Are provisions regulating copyrights necessary in employment contracts with staff?

Employers frequently find no need to include provisions in employment contracts that regulate copyrights to work produced by an employee. They rest on the general principle that the employer automatically acquires economic copyrights to work created in the course of performing assigned tasks1 or that the right to them arises to his benefit by law (as in the case of computer software)2. Therefore, regulations in an employment contract are unnecessary. This is obviously true to a certain degree. The devil nevertheless lies in details. If an employer solely rests on statutory provisions, he may not obtain complete security and full rights that could be secured if certain matters were contractually stipulated.

 

Statutory acquisition = acquisition with limitations

Employers must be aware of the fact that legal regulations on statutory acquisition of employee works are general, not always precise, prone to dispute and, above all, only specify a certain minimum. In other words, the legally guaranteed acquisition of copyrights to works produced by an employee is limited. Obviously, statutory acquisition can be accorded to employees from whom the employer does not expect creativity (e.g., dealing with product packaging). However, if the outcome of employee actions may be individual and original works (e.g., programming, graphics, plans, strategies, social media entries, presentations or reports, etc.), particularly if their creation constitutes the essence of work, it is worth ensuring that a contract does not bypass the issue of copyrights. Statutory limitations and loopholes may indeed be supplemented or specified to an employer’s benefit in an employment contract. This possibility should be exploited.   
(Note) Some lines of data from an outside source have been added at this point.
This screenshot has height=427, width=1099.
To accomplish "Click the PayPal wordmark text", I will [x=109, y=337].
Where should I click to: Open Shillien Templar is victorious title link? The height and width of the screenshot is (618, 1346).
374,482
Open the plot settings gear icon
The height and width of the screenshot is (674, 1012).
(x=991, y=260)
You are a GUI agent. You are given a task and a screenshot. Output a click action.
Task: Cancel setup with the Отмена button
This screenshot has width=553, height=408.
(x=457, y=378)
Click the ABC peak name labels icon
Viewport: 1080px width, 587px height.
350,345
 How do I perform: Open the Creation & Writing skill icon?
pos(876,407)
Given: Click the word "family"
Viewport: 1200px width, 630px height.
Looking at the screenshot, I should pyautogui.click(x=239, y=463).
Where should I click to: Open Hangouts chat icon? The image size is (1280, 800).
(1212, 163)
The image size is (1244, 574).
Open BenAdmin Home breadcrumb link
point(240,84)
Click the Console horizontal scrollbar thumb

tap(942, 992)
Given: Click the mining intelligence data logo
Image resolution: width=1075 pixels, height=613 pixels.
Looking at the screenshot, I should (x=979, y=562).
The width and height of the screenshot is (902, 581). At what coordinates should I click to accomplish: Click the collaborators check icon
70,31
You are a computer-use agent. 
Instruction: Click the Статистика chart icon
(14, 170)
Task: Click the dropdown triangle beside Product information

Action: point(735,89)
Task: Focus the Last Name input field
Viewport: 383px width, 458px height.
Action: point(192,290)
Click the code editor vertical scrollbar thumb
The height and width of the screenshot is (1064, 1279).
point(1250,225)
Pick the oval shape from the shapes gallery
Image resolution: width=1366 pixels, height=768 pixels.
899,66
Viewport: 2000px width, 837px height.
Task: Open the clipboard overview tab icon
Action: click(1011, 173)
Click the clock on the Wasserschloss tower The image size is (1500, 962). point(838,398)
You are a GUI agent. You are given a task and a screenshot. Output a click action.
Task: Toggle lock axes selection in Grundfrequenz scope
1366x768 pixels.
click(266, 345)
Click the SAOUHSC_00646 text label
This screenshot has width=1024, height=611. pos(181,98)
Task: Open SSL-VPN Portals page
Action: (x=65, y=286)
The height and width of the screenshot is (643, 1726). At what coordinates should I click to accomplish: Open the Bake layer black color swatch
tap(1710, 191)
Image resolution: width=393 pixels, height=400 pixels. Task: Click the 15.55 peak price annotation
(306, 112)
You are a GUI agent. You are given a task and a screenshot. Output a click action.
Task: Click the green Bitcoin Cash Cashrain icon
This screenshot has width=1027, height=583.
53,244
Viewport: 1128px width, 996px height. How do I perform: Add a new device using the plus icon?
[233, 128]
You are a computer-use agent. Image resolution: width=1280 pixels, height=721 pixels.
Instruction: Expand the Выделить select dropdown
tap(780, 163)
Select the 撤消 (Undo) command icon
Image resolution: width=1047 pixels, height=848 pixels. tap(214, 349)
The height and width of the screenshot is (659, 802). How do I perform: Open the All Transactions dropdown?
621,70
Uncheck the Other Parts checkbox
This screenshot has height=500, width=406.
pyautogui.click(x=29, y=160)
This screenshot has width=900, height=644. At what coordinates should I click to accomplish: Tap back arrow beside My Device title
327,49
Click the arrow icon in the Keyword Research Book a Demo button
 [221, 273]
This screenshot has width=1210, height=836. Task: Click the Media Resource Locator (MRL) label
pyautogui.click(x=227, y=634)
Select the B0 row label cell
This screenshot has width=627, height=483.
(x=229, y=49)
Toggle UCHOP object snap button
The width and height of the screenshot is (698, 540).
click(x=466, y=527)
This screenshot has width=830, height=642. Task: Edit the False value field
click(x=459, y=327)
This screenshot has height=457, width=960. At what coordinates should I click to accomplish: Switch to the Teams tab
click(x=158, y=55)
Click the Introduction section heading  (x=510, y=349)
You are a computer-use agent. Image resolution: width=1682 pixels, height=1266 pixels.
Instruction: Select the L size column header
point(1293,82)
“Fifth” point for inclusion in an employment contract

  • First of all, copyright law solely envisions employer acquisition of economic copyright. It does not address matters of personal copyrights, namely the rights of a creator (here: employee) to, for example, the marking of a work with the creator’s first and last name or the right to prohibit other entities from tampering with the content or form of a created work. Personal copyrights cannot be transferred (this link between a creator and a work cannot be broken). However, in order for an employer to exercise personal rights of an employee a relevant stipulation must be included in an employment contract. In its absence, an employer will not be able, for example, to make changes to an employee prepared presentation of workplace activities, because such action could be deemed intrusion into the content or form of a work without consent of the creator (employee). The degree to which this may complicate proper functioning of a workplace requires no elaboration.
  • Secondly, doubts may arise as to whether an employer is entitled to exercise derivative rights to works created by an employee3. Derivative rights, put simply, relate to the exercise and dissemination of modified works. A derivative work may be, for example, translation, modification or adaptation. In order to avoid doubts over the status of derivative rights to employee works, an employer should regulate this matter in an employment contract. Then, the risk that an employer will not be able, for example, to disseminate a logo created by an employee within the framework of work duties, change colour, or add any additional elements, will be minimised.
  • Thirdly, unless an employment contract stipulates otherwise, an employer is obligated to disseminate a work within two years from the date of its acceptance. If this does not take place, the employee-creator can set the employer an appropriate deadline in writing after which rights obtained by an employer revert to the employee-creator. The obligation of dissemination may prove difficult, for example, due to organisational or economic reasons. As well, it is never known when such work may prove useful to an employer. For this reason it is worth either specifying a different and longer deadline for dissemination in an employment contract or even completely excluding this employer obligation.
  • Fourthly, if an employment contract is silent on this subject, an employer only acquires copyrights at the time of accepting a work. Bearing in mind the key significance of work acceptance for statutory transfer of copyrights, an employer should apply procedures on acceptance encompassing, for example, written confirmation specifying the work concerned as well as the time for submitting a statement on acceptance together with the scope of covered rights. Relevant contractual provisions with an employee can simplify this matter or regulated more beneficially to an employer. An employment contract can stipulate an earlier time of employer acquisition of rights than the time when a work is accepted. Moreover, it can specify employee duties within the scope of transfer of works for employer acceptance.
  • Fifthly, an employer acquires economic copyrights by law that arose solely as a result of the performance of work duties within bounds stipulated in an employment contract and joint intent of the parties. In practice, this frequently leads to numerous problems and constitutes a significant limitation, particularly if a contract does not clearly stipulate the scope of duties. For example, if a call centre employee, using a work laptop in the employer’s office during work hours, writes software to manage company clients, economic copyrights remain with the employee. Statutory acquisition of rights does not take place when a work arose only in connection (temporal, locational, etc.) or on the occasion of rendering work or thanks to employer contribution. Transfer of rights to the employer also does not take place if a created work simply has “some kind” of relation to employer operations. A solution can be an employment contract stipulating employer acquisition of economic copyrights to works created by an employee beyond the above narrow parameters, as well as specifying the scope of acquisition in certain areas of exploitation.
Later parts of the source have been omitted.